- DATA FOR REVIEW
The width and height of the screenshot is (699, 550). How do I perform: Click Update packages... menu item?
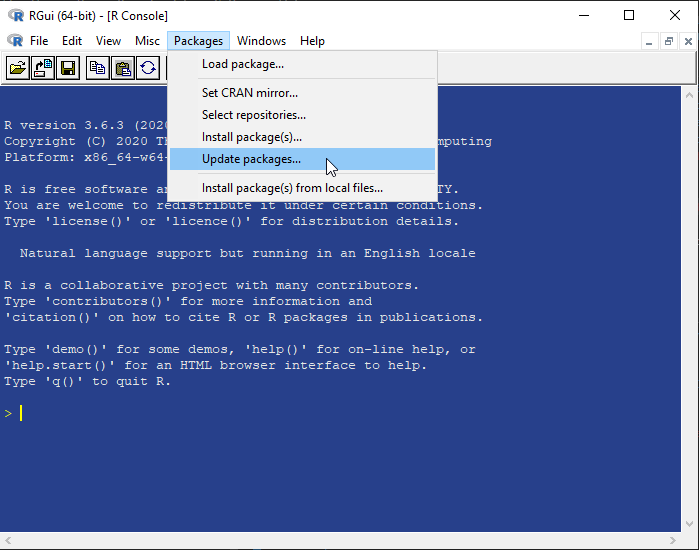point(251,159)
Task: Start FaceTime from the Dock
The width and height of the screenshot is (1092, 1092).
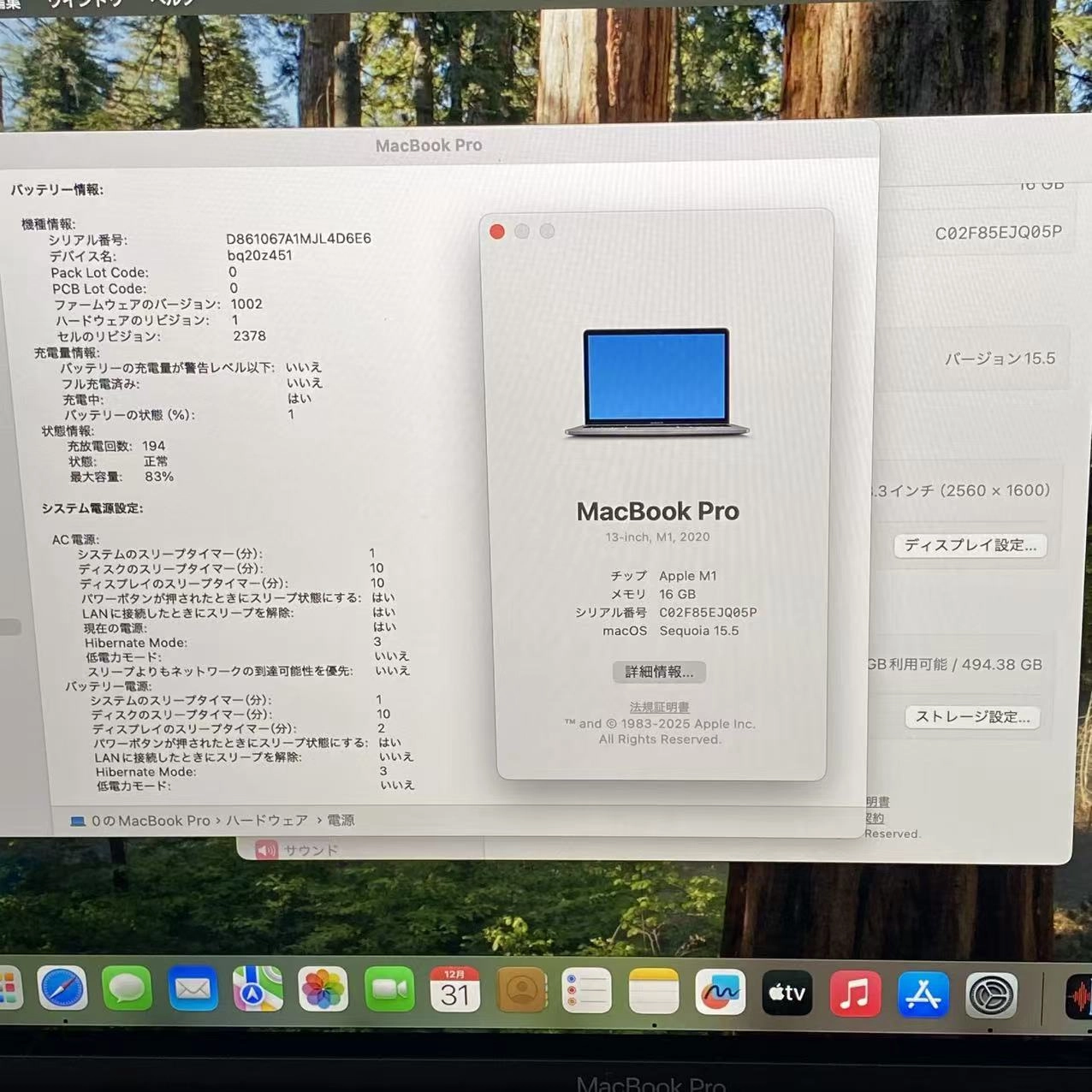Action: point(389,991)
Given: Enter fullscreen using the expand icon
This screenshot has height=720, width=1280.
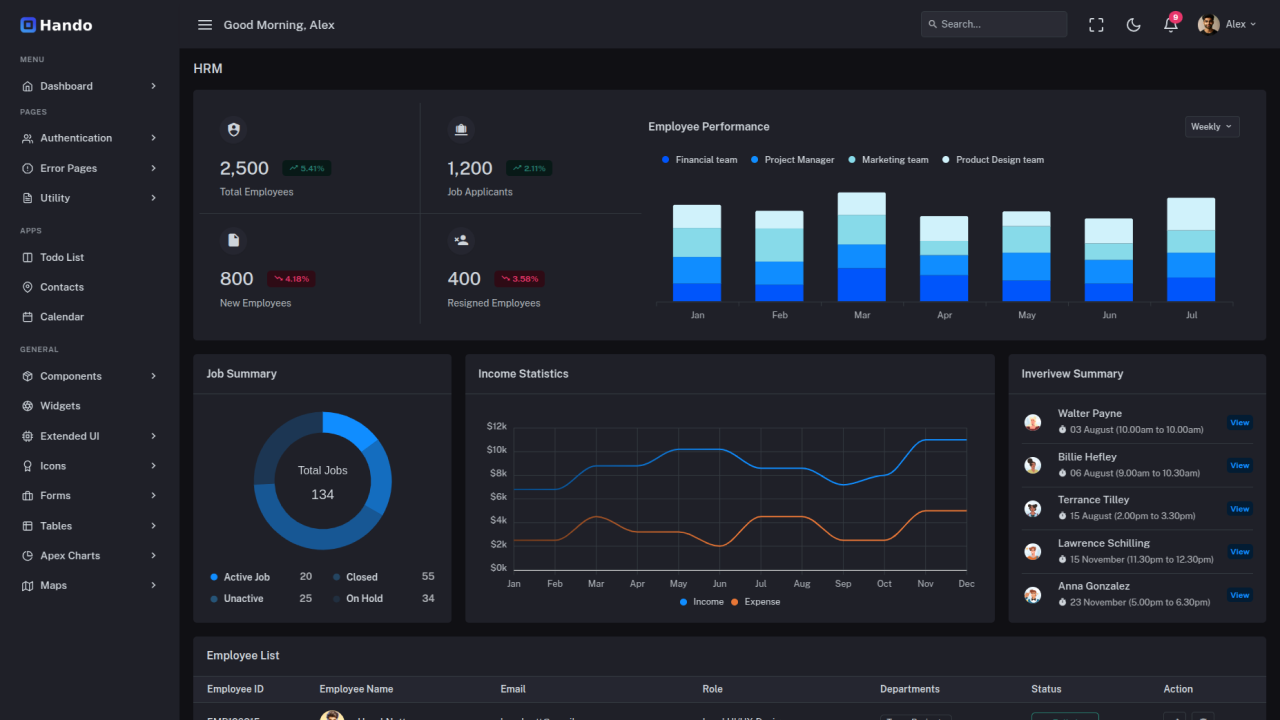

- WORK ORDER
This exercise asks for the data above to be given again exactly, without pictures.

- ANSWER SECTION
The width and height of the screenshot is (699, 550). How do I perform: Click Update packages... menu item?
point(251,159)
Task: Start FaceTime from the Dock
The width and height of the screenshot is (1092, 1092).
Action: point(389,991)
Given: Enter fullscreen using the expand icon
This screenshot has height=720, width=1280.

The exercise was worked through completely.